In the foyer of the restaurant, Lady Olive came slowly forward to meet him. She was beautifully dressed, and she wore her clothes with the air of one who has been accustomed to be clad in silk and laces from the days of her cradle. She had been a beauty for so long that no one questioned her looks. It seemed even incredible that she was twenty-nine years old. One realized that she was of the order of women who refuse to grow old,—women without nerves, unruffled by emotions, women who come smiling through the years, unconscious devotees of the essential philosophy. To Deane she had never seemed more desirable than when she greeted him with a slight uplifting of her eyebrows, and turned to present him to another man and woman who were standing by.
Lady Olive came slowly forward to meet him.
"Mr. Deane is going to make the usual excuses, I know," she declared. "Let us anticipate him, and say nothing about our wait. We won't even ask whether it was a directors' meeting, or a message from the governor of the Bank of England. Stirling, this is my cousin, Mary Elstree, and her husband, Major Elstree—Mr. Deane! The others are somewhere about. What a tiresome person Julia is! She has drifted away over there with a lot of people whom I don't know. That is the worst of taking Julia anywhere. I think that she would discover acquaintances in an A B C shop. Do find her, Stirling. No, don't bother! Here she comes."

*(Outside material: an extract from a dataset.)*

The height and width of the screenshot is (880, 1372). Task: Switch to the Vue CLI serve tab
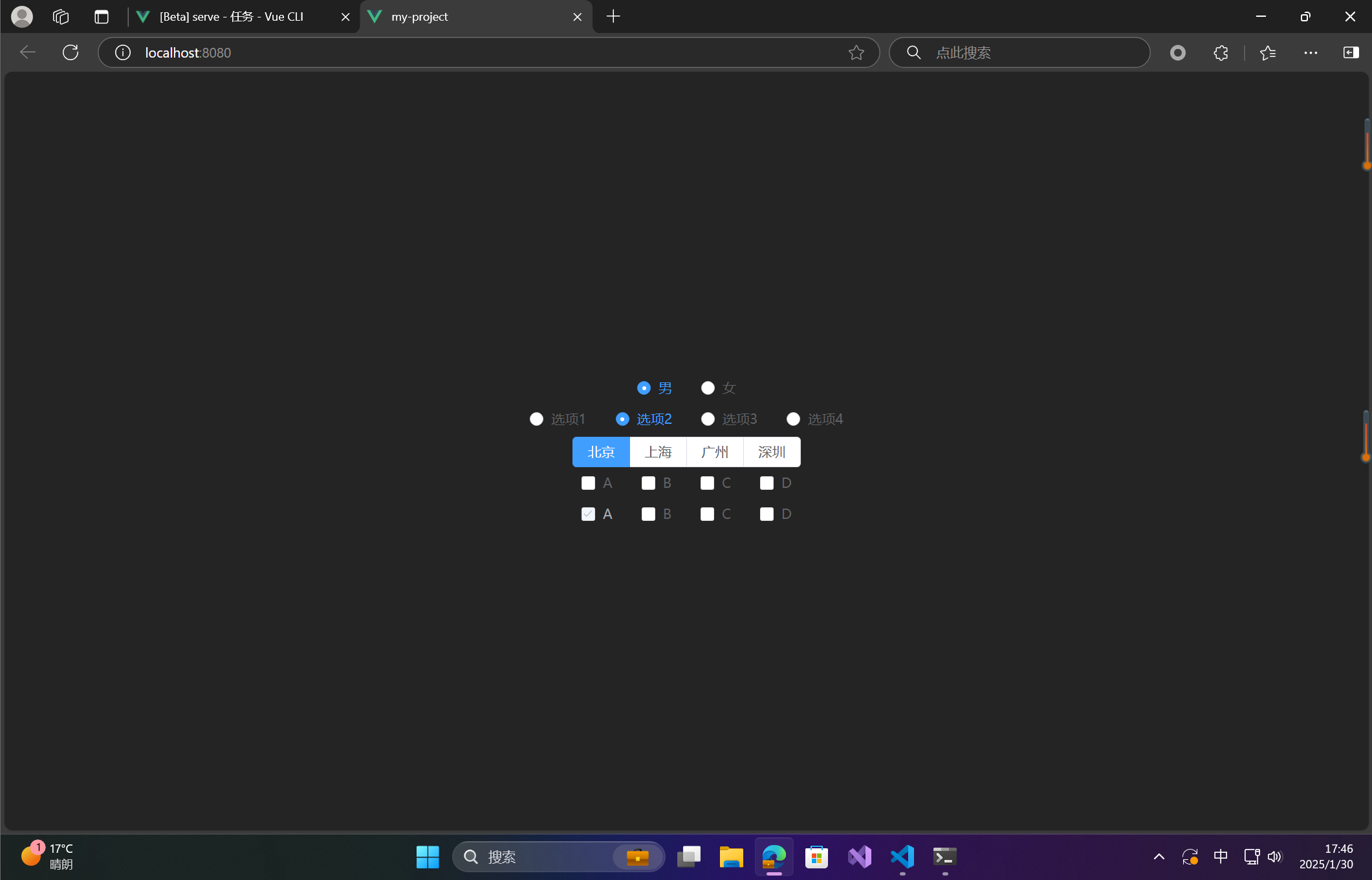coord(232,17)
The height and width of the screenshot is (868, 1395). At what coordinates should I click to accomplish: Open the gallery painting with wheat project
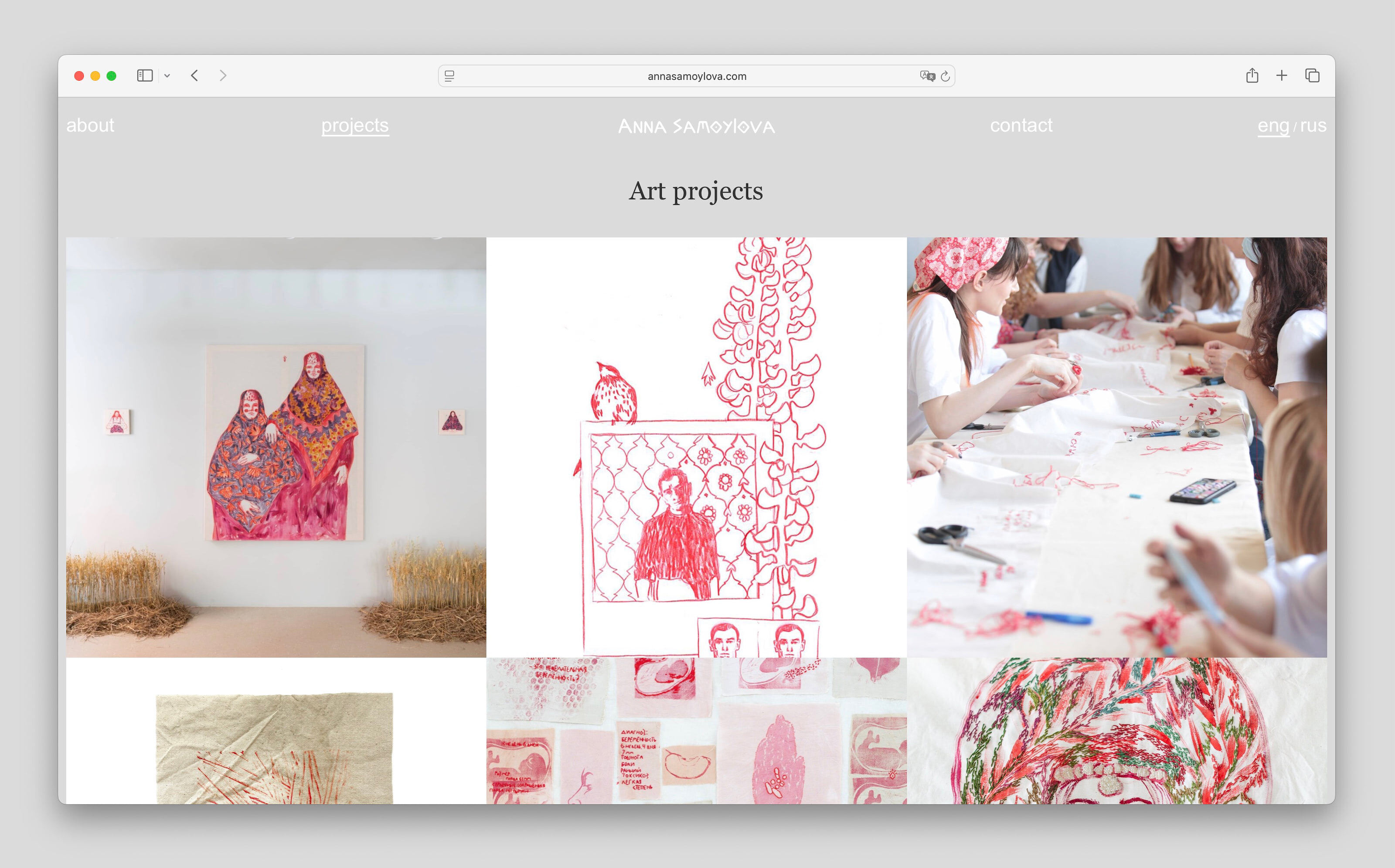276,446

A tall, dark woman detached herself from a neighboring crowd, and came up to Deane with outstretched hands. "My dear man!" she exclaimed. "How dare you look so cool and nonchalant! Do you realize that we are all starving? We have been waiting here for you for more than half an hour."
"I am sorry," answered Deane. "You see, you people here have taken to lunching so early nowadays. You make it hard for a man to get through any work at all in the city."
"Early lunches have come in with the simpler life," Julia Raynham declared. "One has so many more hours to look forward to dinner, and so much more appetite when it comes. I suppose we must forgive you," she went on. "At any rate, you are better than my husband, who won't come out to lunch at all. He says that all restaurant food is poisonous, and I can't drag him away from the club. Why a man should put his digestion before our society, I can't imagine. I hope you will never be so ungallant, Mr. Deane. Shall we go in, Olive?"